Ce soir...

Ce soir, je suis profondément choquée, attristée, révoltée. Choquée par cette horreur, par un tel manque d’humanité, par un acte de monstruosité. Attristée car je pense aux victimes, à leurs familles. Car personne ne peut s’octroyer le droit d’ôter la vie à qui que ce soit. Car elle est trop courte, trop précieuse. Révoltée car mon pays est touché. Car on veut éteindre nos valeurs, nos principes, notre bonheur, ce que nous sommes.
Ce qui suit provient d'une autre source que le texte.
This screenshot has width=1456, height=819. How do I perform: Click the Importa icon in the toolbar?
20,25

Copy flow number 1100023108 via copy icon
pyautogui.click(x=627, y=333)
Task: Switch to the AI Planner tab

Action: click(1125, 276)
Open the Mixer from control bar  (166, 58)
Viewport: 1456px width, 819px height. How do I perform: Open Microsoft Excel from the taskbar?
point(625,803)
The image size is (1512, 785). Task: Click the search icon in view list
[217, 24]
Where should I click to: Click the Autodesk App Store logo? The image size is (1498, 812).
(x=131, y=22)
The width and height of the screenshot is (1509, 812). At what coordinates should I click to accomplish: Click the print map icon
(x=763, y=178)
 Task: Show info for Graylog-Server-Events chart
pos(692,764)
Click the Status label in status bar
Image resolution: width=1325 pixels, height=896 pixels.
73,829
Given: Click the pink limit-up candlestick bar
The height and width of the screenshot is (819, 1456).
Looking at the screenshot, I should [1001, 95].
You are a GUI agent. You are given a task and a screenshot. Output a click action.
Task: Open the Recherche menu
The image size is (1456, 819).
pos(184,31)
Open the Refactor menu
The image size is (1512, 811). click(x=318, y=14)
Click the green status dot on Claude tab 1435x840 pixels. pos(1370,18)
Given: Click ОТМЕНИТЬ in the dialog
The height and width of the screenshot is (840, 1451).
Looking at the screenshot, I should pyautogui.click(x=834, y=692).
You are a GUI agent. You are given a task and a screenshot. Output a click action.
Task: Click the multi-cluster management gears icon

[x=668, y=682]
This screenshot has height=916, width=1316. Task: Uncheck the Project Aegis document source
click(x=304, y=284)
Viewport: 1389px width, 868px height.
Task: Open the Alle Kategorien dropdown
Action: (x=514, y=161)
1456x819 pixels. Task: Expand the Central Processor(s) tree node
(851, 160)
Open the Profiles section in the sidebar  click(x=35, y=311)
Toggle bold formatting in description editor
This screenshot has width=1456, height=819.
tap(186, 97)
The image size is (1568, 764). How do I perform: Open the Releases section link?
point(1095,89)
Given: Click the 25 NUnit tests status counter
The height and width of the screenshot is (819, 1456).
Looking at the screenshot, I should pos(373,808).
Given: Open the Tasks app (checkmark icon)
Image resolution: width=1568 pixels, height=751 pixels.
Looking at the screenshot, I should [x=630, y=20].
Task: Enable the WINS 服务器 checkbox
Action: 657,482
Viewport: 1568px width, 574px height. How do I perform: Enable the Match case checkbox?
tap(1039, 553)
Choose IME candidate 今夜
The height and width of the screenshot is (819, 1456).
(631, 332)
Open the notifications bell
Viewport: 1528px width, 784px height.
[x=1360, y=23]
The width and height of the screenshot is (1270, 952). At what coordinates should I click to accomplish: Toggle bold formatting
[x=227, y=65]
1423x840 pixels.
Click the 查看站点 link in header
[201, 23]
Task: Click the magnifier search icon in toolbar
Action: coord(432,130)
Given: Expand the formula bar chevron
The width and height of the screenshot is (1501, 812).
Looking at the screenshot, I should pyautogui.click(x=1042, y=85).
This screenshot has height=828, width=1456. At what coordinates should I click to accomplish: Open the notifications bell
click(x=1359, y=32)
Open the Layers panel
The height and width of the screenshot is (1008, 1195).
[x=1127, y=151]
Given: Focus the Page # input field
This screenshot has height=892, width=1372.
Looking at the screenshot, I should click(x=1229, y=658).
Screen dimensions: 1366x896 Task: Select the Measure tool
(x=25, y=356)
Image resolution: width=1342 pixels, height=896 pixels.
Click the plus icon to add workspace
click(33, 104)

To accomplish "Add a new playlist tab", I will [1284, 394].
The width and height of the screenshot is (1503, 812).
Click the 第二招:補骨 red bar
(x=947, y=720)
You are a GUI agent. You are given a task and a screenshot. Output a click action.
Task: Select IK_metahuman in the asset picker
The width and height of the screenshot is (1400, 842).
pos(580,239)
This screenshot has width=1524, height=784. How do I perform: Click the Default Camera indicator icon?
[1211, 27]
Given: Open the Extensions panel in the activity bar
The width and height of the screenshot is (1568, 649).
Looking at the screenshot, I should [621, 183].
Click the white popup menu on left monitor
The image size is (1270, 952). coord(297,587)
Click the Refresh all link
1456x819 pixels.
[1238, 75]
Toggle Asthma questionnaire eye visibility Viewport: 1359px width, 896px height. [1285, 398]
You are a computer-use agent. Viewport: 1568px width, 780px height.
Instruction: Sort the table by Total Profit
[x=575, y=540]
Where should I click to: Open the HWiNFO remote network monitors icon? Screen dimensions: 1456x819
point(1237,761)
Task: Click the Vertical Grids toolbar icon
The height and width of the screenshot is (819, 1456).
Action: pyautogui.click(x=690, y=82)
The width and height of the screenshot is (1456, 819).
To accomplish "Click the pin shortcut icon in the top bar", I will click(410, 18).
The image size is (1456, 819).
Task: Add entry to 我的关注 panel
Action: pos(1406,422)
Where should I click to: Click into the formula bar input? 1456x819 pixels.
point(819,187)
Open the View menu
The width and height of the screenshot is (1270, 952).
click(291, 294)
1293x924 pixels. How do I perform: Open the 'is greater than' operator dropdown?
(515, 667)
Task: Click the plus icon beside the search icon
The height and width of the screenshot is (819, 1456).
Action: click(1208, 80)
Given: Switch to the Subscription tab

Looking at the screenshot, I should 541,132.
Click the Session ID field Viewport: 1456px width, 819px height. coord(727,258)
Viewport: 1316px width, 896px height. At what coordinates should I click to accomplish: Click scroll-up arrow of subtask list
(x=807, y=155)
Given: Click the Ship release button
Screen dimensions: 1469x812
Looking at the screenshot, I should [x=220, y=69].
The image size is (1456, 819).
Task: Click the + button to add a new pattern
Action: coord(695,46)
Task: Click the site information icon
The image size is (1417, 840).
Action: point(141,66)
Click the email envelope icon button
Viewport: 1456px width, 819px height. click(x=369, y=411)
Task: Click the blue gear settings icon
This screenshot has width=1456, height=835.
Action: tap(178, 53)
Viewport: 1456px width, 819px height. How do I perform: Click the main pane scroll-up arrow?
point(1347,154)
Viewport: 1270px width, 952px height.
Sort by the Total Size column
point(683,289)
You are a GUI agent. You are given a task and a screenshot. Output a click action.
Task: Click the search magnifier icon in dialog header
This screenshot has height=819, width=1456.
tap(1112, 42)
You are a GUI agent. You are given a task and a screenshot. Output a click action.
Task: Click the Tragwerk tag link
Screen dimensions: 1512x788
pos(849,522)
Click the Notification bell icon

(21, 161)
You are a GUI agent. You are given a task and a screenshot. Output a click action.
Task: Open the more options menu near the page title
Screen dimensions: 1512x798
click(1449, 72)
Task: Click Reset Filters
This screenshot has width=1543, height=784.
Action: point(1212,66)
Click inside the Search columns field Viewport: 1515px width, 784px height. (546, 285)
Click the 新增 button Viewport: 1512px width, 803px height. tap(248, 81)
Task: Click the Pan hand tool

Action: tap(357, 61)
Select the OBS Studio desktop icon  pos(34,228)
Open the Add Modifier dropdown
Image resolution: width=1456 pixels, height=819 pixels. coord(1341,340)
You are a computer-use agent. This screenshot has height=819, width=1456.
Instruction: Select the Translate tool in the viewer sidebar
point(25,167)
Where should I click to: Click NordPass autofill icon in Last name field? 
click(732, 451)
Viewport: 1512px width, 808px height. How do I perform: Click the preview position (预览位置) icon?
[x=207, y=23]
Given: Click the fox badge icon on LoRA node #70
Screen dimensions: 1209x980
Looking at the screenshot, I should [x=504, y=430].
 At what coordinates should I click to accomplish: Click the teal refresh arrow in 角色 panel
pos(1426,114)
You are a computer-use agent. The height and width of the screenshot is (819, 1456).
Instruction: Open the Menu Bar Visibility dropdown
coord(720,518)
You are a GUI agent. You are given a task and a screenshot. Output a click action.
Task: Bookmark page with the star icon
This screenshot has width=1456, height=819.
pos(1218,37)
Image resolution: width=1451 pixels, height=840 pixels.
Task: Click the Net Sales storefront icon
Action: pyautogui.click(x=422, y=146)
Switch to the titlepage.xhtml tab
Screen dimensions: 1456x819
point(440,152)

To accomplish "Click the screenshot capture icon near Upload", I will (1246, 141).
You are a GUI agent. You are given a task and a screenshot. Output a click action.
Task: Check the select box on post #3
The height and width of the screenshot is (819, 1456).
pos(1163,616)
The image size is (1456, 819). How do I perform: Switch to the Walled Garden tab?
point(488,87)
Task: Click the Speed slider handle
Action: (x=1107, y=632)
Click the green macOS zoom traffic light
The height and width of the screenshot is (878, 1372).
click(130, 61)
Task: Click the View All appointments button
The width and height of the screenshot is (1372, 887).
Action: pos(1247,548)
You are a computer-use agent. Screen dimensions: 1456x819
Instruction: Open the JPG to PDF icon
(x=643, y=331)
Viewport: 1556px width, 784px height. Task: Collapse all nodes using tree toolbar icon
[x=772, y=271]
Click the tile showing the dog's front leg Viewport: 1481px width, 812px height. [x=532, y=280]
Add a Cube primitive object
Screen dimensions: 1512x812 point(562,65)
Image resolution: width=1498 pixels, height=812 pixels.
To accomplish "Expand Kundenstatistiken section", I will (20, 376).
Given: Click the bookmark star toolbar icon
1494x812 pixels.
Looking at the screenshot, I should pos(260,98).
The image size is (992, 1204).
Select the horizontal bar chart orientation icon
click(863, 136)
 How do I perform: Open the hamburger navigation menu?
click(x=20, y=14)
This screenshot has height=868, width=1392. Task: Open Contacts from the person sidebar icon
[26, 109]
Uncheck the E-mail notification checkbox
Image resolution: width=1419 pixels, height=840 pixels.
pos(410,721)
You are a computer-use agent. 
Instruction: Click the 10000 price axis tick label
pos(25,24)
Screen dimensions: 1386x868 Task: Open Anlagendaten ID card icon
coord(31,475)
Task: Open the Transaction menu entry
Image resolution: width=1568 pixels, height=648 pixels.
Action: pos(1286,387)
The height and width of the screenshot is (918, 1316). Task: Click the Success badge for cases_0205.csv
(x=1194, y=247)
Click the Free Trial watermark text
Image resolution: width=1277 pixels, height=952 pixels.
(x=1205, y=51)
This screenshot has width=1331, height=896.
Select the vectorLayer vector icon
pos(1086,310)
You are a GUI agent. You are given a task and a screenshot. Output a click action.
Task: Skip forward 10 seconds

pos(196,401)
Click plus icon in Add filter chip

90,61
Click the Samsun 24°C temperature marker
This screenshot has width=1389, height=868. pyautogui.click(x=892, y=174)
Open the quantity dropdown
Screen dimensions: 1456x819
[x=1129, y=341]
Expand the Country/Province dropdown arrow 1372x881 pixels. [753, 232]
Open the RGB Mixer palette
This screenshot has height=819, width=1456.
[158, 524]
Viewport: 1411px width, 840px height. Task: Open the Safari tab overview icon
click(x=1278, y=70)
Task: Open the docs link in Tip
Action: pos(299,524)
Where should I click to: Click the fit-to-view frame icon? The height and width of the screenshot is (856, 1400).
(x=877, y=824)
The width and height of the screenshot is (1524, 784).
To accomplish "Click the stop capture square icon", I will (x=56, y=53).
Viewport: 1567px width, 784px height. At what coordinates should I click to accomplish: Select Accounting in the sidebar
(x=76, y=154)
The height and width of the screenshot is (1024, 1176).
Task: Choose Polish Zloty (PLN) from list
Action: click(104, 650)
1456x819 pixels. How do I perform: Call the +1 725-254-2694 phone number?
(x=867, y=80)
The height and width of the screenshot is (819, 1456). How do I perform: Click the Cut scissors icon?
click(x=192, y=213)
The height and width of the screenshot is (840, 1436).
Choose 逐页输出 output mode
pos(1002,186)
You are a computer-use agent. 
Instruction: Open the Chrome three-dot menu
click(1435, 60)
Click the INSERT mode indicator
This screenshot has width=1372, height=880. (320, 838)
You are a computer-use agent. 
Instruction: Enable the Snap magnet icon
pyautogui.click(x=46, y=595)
Ce soir, de nombreuses personnes ont perdu un frère, une sœur, une fille, un père, une meilleure amie… Je prie pour eux car, au fond, cela nous touche tous. Car ça aurait pu être moi, un ami, un parent… Les yeux mouillés, la boule au ventre, la gorge nouée, Ce soir, je suis dans l’incompréhension, dans la colère. Pourquoi ? Que vous avaient-ils fait ? Au nom de quoi ? Sûrement pas de la religion. Prétexte. En colère contre ces monstres. Ils n’avaient pas le droit, ils ne devraient pas exister. Mais aussi en colère contre l’indifférence de certains, par la stupidité d’autres. Ce soir, je n’ai pas le cœur à m’amuser, je me promets de ne pas oublier. Mais je n’ai pas peur, ils ne nous enlèveront pas notre joie de vivre, notre envie de nous amuser. Prendre un verre au bar, aller à un spectacle, nous balader un jour ensoleillé… Voilà notre unité. Ce soir, je suis touchée par la solidarité de la France, du monde entier. Ce soir, nous prenons conscience que nous sommes en guerre, celle que nous avons étudiée. Sous une autre forme, certes, peut-être même pire. Jamais je n’aurais pensé la vivre. Jamais je n’aurais pensé que mon avenir, mes projets, ma vie ou celle de mes proches puissent partir en fumée du jour au lendemain. Je n’ai pas assez de mots pour décrire mon ressenti, mais j’ai besoin d’exprimer ma peine, ma colère, mon étonnement. Car jamais je ne me suis trouvée dans cet état. Alors ce soir, je prie pour ma famille, pour mon pays, pour que cette violence s’arrête, pour la paix. Ce soir, je suis en deuil avec la France.